Some people want to laze around in bed on weekend mornings. Not me. I’m not exaggerating when I say I pop out of bed excited to head straight to the kitchen to start cooking up or creating some new recipe. This past Saturday was not different, and this time it was strawberries and feta cheese. That was the inspiration, and look what happened. This strawberry and feta cheese pizza was so good, I’ve been craving it ever since.
If you’ve never tried the combination, it really is a good one. In fact, while I was building the pizza, I couldn’t stop nibbling on just the strawberries and feta together. Combine that with a crispy, fresh pizza crust, fresh basil and little drizzle of olive oil – and we’re talking flavor!
I was telling my brother Darien about this pizza and he said I should have drizzled some balsamic over the top, and he may be right. Either way, I think you can’t go wrong as long as you keep it simple, and be sure you make your own crust! The recipe below is easy and delicious if you love a thin, crispy pizza crust.
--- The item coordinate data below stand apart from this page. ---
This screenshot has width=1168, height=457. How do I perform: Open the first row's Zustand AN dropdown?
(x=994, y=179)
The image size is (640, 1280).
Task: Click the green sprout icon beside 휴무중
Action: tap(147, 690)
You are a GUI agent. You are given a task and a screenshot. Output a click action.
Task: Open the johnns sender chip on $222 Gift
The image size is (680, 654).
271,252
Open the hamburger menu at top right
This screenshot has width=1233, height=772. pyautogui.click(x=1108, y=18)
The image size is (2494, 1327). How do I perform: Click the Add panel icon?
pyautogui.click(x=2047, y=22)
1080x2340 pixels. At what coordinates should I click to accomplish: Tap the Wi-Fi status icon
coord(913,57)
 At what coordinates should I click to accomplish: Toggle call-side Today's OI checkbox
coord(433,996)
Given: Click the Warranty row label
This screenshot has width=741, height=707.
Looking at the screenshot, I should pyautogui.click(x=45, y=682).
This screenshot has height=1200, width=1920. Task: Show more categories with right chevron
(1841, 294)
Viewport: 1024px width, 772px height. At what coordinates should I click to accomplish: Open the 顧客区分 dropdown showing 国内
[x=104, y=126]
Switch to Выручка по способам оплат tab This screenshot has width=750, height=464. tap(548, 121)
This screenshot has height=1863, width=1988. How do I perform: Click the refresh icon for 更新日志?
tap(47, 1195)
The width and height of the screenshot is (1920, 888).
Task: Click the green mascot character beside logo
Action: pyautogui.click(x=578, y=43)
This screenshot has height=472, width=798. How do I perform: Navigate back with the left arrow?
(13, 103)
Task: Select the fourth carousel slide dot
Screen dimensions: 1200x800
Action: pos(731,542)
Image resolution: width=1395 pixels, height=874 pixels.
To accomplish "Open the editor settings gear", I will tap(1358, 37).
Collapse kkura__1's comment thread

- 5-6 cups unbleached all-purpose flour
- 1¾ cups water
- 2 teaspoons olive oil
- 1 teaspoon salt
- 1 tablespoon sugar
- 1 teaspoon instant yeast (I used 1 packet Active Dry Yeast)
- 2 teaspoons vinegar
- 1 teaspoon dried rosemary
- 1 pound fresh strawberries
- 6 fresh basil leaves
- 1 (or more) cups feta cheese
- drizzle of extra virgin olive oil
- Add yeast to 1¾ cups luke warm water (make sure it’s not hot); stir in sugar and olive oil and let sit for about five minutes until foamy. In bowl of stand mixer, combine all ingredients (start with 5 cups of flour).
- Using dough hook, mix on medium speed for about 4 minutes, or until flour gathers to form a coarse ball.
- Let dough rest for a few minutes; mix again for an additional few minutes, or until the dough clears the sides of the bowl and sticks just a little to the bottom. If dough appears too sticky, add more flour by the tablespoon. Note: I added about 3 additional tablespoons of flour. To test, gently stretch a small piece of dough until translucent in center. If not, process a little more.
- Transfer dough to a floured counter, dust the top with flour to absorb the surface moisture, then fold dough into ball.
- Place in a bowl that has been brushed with olive oil, cover with plastic wrap, and cover the top of bowl with a towel. Let sit at room temperature for 90 minutes. Dough should double in size.
- Transfer dough to floured counter and divide dough into 3-5 equal pieces; form into balls. Rub each ball with olive oil. Place in individual ziploc bags and refrigerate 2 – 12 hours. Remove from refrigerator 1-2 hours before using.
- Note: I cheated and made a pizza with one of the dough balls without that last rise, and the taste and texture was very good. But it’s *way* better the next day or two. Use within 3-4 days or freeze for up to 3 months.
- To prepare pizza (see photos), place pizza stone in oven and heat oven to 500 degrees F, at least 20 minutes prior to baking pizza. Dust dough (and fingers) with flour.
- On pizza peel dusted with cornmeal, press and stretch dough to 10-inch round. Lightly drizzle with olive oil. Layer cheese on top, then arrange strawberries and basil (see photos).
- Slide pizza from peel onto stone (being careful not to let toppings slide off) and bake for about 9 minutes, or until crust and cheese begin to brown. Drizzle with a little balsamic and additional basil if preferred.